_Records shown_.

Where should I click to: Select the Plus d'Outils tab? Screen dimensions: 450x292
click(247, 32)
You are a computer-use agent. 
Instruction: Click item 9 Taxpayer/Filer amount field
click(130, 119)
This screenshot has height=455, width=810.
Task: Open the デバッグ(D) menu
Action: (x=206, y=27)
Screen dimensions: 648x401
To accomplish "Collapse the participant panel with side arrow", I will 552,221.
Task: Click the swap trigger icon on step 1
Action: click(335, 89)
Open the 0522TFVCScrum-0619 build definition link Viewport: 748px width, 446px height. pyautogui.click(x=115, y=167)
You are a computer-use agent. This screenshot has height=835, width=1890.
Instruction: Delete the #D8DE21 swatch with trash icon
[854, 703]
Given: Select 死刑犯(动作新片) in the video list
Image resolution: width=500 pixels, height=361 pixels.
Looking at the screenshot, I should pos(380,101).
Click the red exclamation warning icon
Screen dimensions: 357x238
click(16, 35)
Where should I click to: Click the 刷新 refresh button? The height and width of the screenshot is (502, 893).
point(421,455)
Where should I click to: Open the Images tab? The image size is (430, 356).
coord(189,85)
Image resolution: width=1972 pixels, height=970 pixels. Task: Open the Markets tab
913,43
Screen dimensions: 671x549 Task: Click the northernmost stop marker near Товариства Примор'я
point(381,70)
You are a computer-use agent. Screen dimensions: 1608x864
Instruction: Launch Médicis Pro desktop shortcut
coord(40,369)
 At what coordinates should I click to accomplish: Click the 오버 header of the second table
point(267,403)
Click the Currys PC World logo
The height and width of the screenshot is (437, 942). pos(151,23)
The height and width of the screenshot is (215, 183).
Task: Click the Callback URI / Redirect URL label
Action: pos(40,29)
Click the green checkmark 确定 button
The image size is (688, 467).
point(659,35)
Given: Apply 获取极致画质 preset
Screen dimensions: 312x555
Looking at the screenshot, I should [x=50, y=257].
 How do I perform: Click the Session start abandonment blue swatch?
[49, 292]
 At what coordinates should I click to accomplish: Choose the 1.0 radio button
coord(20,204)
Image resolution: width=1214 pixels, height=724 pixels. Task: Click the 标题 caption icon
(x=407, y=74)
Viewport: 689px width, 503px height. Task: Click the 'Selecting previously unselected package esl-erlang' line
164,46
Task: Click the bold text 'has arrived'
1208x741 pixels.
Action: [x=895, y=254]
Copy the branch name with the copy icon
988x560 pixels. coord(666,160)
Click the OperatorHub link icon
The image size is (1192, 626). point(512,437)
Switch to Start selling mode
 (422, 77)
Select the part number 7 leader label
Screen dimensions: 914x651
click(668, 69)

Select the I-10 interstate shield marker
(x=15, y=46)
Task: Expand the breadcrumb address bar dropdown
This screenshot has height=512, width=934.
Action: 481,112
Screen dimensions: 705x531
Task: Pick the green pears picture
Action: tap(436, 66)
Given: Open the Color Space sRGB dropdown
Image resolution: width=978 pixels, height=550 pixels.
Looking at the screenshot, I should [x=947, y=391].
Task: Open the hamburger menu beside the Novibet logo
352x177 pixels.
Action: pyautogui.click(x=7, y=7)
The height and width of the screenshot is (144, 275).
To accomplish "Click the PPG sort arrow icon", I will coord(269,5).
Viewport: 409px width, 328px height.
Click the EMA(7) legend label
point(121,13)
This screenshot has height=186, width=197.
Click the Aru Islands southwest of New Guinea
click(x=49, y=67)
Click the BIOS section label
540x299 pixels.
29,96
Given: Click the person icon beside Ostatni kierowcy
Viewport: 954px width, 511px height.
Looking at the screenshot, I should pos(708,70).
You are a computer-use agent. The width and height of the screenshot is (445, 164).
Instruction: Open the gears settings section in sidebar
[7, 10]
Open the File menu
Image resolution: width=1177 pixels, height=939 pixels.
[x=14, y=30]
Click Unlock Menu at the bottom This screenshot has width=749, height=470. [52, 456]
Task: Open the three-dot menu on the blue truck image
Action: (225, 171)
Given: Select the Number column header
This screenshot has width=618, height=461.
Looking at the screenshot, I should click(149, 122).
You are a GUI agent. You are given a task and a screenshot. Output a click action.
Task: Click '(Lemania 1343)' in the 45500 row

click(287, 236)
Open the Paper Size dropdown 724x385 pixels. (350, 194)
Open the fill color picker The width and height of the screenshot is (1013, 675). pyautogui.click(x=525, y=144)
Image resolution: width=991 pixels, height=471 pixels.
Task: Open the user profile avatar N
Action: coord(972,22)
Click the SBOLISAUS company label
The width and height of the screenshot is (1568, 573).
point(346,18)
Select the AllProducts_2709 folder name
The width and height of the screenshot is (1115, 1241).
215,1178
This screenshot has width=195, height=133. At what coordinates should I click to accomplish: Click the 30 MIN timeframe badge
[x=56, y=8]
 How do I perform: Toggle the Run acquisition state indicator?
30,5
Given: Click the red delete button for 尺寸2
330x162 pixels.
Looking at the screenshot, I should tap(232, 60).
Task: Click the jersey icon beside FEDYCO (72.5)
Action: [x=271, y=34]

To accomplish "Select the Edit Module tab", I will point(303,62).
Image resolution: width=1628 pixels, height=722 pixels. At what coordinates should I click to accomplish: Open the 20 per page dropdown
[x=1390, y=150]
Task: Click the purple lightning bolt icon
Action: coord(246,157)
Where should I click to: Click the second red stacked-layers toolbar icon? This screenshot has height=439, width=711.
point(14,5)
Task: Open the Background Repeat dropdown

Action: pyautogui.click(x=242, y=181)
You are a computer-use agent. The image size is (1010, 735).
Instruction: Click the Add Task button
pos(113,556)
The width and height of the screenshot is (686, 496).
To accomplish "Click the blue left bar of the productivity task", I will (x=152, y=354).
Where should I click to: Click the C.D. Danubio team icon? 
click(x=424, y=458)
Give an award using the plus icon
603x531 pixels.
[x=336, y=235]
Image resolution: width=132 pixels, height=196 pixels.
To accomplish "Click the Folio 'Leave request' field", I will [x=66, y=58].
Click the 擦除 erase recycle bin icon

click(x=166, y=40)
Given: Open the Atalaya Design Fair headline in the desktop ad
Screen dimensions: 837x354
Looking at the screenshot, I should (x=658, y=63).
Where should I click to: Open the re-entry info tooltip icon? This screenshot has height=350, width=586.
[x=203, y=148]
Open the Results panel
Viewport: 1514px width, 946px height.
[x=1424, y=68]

_Exercise aim_.
Return the full listing. Leave every word as it stands.

_Response_.
Where should I click to: Select the Plus d'Outils tab? Screen dimensions: 450x292
click(247, 32)
You are a computer-use agent. 
Instruction: Click item 9 Taxpayer/Filer amount field
click(130, 119)
This screenshot has height=455, width=810.
Task: Open the デバッグ(D) menu
Action: (x=206, y=27)
Screen dimensions: 648x401
To accomplish "Collapse the participant panel with side arrow", I will 552,221.
Task: Click the swap trigger icon on step 1
Action: click(335, 89)
Open the 0522TFVCScrum-0619 build definition link Viewport: 748px width, 446px height. pyautogui.click(x=115, y=167)
You are a computer-use agent. This screenshot has height=835, width=1890.
Instruction: Delete the #D8DE21 swatch with trash icon
[854, 703]
Given: Select 死刑犯(动作新片) in the video list
Image resolution: width=500 pixels, height=361 pixels.
Looking at the screenshot, I should pos(380,101).
Click the red exclamation warning icon
Screen dimensions: 357x238
click(16, 35)
Where should I click to: Click the 刷新 refresh button? The height and width of the screenshot is (502, 893).
point(421,455)
Where should I click to: Open the Images tab? The image size is (430, 356).
coord(189,85)
Image resolution: width=1972 pixels, height=970 pixels. Task: Open the Markets tab
913,43
Screen dimensions: 671x549 Task: Click the northernmost stop marker near Товариства Примор'я
point(381,70)
You are a computer-use agent. Screen dimensions: 1608x864
Instruction: Launch Médicis Pro desktop shortcut
coord(40,369)
 At what coordinates should I click to accomplish: Click the 오버 header of the second table
point(267,403)
Click the Currys PC World logo
The height and width of the screenshot is (437, 942). pos(151,23)
The height and width of the screenshot is (215, 183).
Task: Click the Callback URI / Redirect URL label
Action: pos(40,29)
Click the green checkmark 确定 button
The image size is (688, 467).
point(659,35)
Given: Apply 获取极致画质 preset
Screen dimensions: 312x555
Looking at the screenshot, I should [x=50, y=257].
 How do I perform: Click the Session start abandonment blue swatch?
[49, 292]
 At what coordinates should I click to accomplish: Choose the 1.0 radio button
coord(20,204)
Image resolution: width=1214 pixels, height=724 pixels. Task: Click the 标题 caption icon
(x=407, y=74)
Viewport: 689px width, 503px height. Task: Click the 'Selecting previously unselected package esl-erlang' line
164,46
Task: Click the bold text 'has arrived'
1208x741 pixels.
Action: [x=895, y=254]
Copy the branch name with the copy icon
988x560 pixels. coord(666,160)
Click the OperatorHub link icon
The image size is (1192, 626). point(512,437)
Switch to Start selling mode
 (422, 77)
Select the part number 7 leader label
Screen dimensions: 914x651
click(668, 69)

Select the I-10 interstate shield marker
(x=15, y=46)
Task: Expand the breadcrumb address bar dropdown
This screenshot has height=512, width=934.
Action: 481,112
Screen dimensions: 705x531
Task: Pick the green pears picture
Action: tap(436, 66)
Given: Open the Color Space sRGB dropdown
Image resolution: width=978 pixels, height=550 pixels.
Looking at the screenshot, I should [x=947, y=391].
Task: Open the hamburger menu beside the Novibet logo
352x177 pixels.
Action: pyautogui.click(x=7, y=7)
The height and width of the screenshot is (144, 275).
To accomplish "Click the PPG sort arrow icon", I will coord(269,5).
Viewport: 409px width, 328px height.
Click the EMA(7) legend label
point(121,13)
This screenshot has height=186, width=197.
Click the Aru Islands southwest of New Guinea
click(x=49, y=67)
Click the BIOS section label
540x299 pixels.
29,96
Given: Click the person icon beside Ostatni kierowcy
Viewport: 954px width, 511px height.
Looking at the screenshot, I should pos(708,70).
You are a computer-use agent. The width and height of the screenshot is (445, 164).
Instruction: Open the gears settings section in sidebar
[7, 10]
Open the File menu
Image resolution: width=1177 pixels, height=939 pixels.
[x=14, y=30]
Click Unlock Menu at the bottom This screenshot has width=749, height=470. [52, 456]
Task: Open the three-dot menu on the blue truck image
Action: (225, 171)
Given: Select the Number column header
This screenshot has width=618, height=461.
Looking at the screenshot, I should click(149, 122).
You are a GUI agent. You are given a task and a screenshot. Output a click action.
Task: Click '(Lemania 1343)' in the 45500 row

click(287, 236)
Open the Paper Size dropdown 724x385 pixels. (350, 194)
Open the fill color picker The width and height of the screenshot is (1013, 675). pyautogui.click(x=525, y=144)
Image resolution: width=991 pixels, height=471 pixels.
Task: Open the user profile avatar N
Action: coord(972,22)
Click the SBOLISAUS company label
The width and height of the screenshot is (1568, 573).
point(346,18)
Select the AllProducts_2709 folder name
The width and height of the screenshot is (1115, 1241).
215,1178
This screenshot has width=195, height=133. At what coordinates should I click to accomplish: Click the 30 MIN timeframe badge
[x=56, y=8]
 How do I perform: Toggle the Run acquisition state indicator?
30,5
Given: Click the red delete button for 尺寸2
330x162 pixels.
Looking at the screenshot, I should tap(232, 60).
Task: Click the jersey icon beside FEDYCO (72.5)
Action: [x=271, y=34]

To accomplish "Select the Edit Module tab", I will point(303,62).
Image resolution: width=1628 pixels, height=722 pixels. At what coordinates should I click to accomplish: Open the 20 per page dropdown
[x=1390, y=150]
Task: Click the purple lightning bolt icon
Action: coord(246,157)
Where should I click to: Click the second red stacked-layers toolbar icon? This screenshot has height=439, width=711.
point(14,5)
Task: Open the Background Repeat dropdown

Action: pyautogui.click(x=242, y=181)
You are a computer-use agent. The image size is (1010, 735).
Instruction: Click the Add Task button
pos(113,556)
The width and height of the screenshot is (686, 496).
To accomplish "Click the blue left bar of the productivity task", I will (x=152, y=354).
Where should I click to: Click the C.D. Danubio team icon? 
click(x=424, y=458)
Give an award using the plus icon
603x531 pixels.
[x=336, y=235]
Image resolution: width=132 pixels, height=196 pixels.
To accomplish "Click the Folio 'Leave request' field", I will [x=66, y=58].
Click the 擦除 erase recycle bin icon

click(x=166, y=40)
Given: Open the Atalaya Design Fair headline in the desktop ad
Screen dimensions: 837x354
Looking at the screenshot, I should (x=658, y=63).
Where should I click to: Open the re-entry info tooltip icon? This screenshot has height=350, width=586.
[x=203, y=148]
Open the Results panel
Viewport: 1514px width, 946px height.
[x=1424, y=68]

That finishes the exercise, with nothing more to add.